• _Problem_: Search the entries for the word "computer" and copy each line that has it.

= Beginning of Section =

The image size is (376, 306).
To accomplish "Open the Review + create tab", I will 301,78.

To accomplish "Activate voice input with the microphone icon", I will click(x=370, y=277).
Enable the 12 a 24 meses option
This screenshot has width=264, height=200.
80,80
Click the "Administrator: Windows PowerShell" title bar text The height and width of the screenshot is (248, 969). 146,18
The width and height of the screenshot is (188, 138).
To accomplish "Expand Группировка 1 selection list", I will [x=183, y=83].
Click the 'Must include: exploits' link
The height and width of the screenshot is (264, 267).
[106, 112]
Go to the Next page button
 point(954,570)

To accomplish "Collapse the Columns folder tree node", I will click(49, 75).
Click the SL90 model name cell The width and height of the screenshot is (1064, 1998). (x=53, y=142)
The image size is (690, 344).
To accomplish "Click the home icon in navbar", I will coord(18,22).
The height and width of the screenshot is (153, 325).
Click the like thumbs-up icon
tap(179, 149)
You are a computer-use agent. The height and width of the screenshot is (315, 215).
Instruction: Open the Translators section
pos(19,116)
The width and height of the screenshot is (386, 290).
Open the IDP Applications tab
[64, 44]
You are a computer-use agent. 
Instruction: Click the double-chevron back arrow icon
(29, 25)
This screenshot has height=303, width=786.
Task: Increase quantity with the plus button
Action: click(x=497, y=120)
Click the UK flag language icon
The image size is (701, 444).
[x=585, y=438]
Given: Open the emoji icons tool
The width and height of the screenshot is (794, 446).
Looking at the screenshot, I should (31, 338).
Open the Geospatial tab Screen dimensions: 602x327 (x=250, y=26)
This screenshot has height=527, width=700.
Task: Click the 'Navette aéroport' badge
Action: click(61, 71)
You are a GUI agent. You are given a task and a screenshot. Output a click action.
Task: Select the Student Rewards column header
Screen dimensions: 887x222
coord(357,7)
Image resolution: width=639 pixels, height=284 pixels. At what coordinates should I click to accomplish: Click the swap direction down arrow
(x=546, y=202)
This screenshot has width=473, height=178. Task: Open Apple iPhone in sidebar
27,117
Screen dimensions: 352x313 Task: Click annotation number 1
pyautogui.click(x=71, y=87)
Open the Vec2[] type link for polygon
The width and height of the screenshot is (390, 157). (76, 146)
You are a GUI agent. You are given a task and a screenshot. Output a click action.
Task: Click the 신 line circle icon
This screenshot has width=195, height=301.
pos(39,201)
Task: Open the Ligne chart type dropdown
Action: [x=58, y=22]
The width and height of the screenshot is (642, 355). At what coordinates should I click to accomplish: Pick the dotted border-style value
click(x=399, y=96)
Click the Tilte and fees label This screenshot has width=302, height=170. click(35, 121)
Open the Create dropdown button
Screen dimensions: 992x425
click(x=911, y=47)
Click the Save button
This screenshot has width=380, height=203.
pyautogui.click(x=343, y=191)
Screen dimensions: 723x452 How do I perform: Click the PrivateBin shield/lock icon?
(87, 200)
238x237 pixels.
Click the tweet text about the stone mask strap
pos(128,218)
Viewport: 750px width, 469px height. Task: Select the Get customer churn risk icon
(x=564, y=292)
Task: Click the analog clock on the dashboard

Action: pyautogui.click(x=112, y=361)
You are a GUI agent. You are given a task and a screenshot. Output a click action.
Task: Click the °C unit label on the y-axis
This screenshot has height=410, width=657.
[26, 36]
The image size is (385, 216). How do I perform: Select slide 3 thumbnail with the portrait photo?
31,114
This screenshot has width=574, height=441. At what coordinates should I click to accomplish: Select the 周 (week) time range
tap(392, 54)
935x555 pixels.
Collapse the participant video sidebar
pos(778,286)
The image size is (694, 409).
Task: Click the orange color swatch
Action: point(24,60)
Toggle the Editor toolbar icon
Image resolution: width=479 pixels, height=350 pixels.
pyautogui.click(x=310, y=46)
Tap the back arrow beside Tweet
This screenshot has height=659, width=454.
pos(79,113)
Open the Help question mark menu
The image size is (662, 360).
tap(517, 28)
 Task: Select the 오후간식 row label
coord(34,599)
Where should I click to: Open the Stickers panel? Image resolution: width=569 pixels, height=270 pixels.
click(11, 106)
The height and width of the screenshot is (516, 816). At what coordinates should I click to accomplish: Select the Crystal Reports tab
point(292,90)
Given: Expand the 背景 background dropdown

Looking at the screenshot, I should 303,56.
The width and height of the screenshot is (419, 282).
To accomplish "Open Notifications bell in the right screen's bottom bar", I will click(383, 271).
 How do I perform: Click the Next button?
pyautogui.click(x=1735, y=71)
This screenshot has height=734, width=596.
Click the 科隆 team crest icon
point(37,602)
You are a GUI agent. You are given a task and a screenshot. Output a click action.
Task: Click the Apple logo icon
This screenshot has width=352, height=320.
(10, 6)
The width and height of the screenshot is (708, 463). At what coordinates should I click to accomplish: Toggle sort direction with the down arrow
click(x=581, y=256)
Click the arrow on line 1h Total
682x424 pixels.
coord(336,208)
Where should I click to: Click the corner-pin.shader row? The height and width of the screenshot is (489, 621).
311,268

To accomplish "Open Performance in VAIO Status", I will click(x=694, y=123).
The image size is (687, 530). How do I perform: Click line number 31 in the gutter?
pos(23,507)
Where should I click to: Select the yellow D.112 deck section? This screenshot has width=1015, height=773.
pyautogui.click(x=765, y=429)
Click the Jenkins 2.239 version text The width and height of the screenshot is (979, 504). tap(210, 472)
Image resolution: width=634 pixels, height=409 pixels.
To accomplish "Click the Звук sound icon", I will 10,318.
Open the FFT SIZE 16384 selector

= End of Section =

• _Result_:
You are a computer-use agent. The height and width of the screenshot is (315, 215).
You are a computer-use agent. 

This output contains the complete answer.